_Task to carry out:_ Restate, in full and unchanged, the entries that follow, but not their pictures.

Stored data:
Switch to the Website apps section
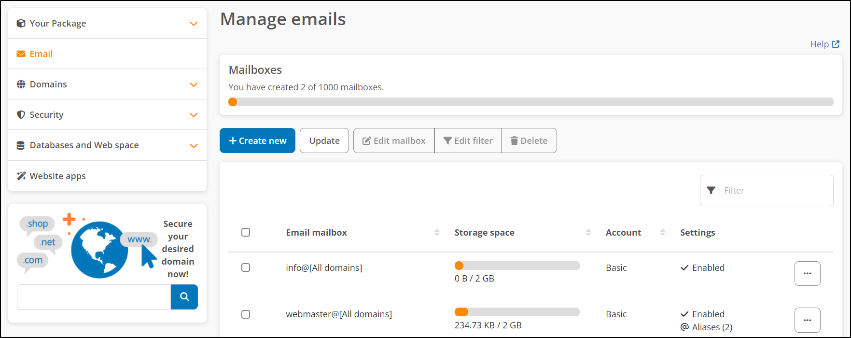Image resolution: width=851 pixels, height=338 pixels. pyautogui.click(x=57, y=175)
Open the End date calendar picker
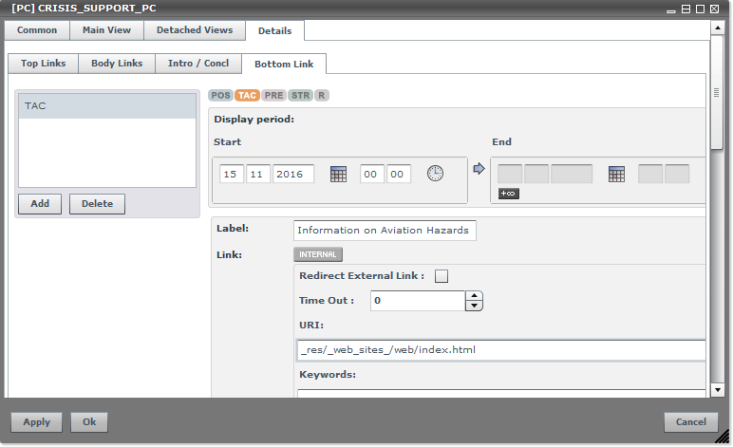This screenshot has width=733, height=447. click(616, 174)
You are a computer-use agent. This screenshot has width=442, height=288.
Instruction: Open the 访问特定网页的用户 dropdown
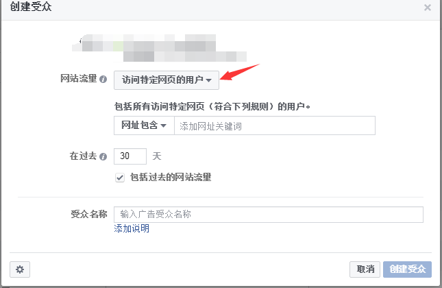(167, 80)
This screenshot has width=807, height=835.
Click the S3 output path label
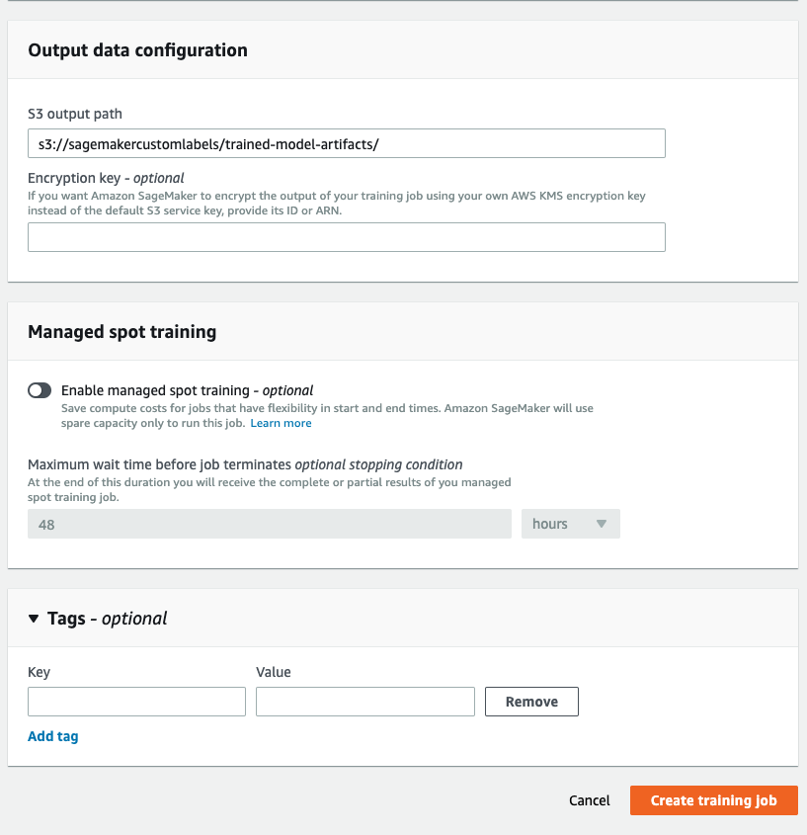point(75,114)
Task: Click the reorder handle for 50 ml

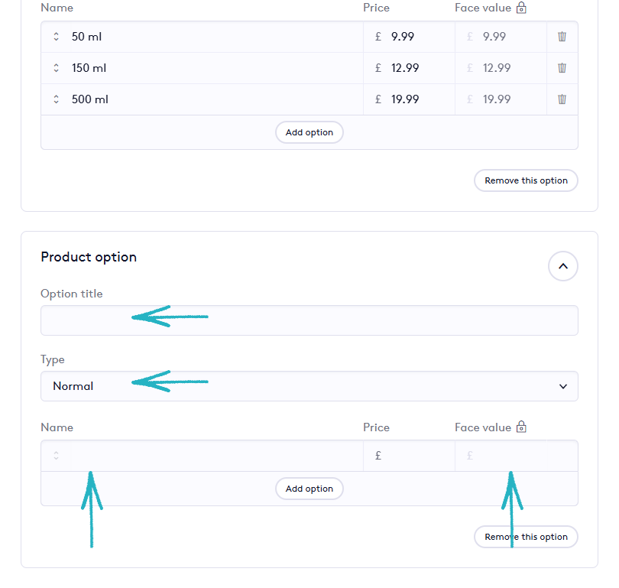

_Worked solution:_
Switch to the Website apps section
Image resolution: width=851 pixels, height=338 pixels. pyautogui.click(x=57, y=175)
Open the End date calendar picker
This screenshot has width=733, height=447. click(616, 174)
You are a computer-use agent. This screenshot has width=442, height=288.
Instruction: Open the 访问特定网页的用户 dropdown
(167, 80)
This screenshot has width=807, height=835.
Click the S3 output path label
point(75,114)
Task: Click the reorder handle for 50 ml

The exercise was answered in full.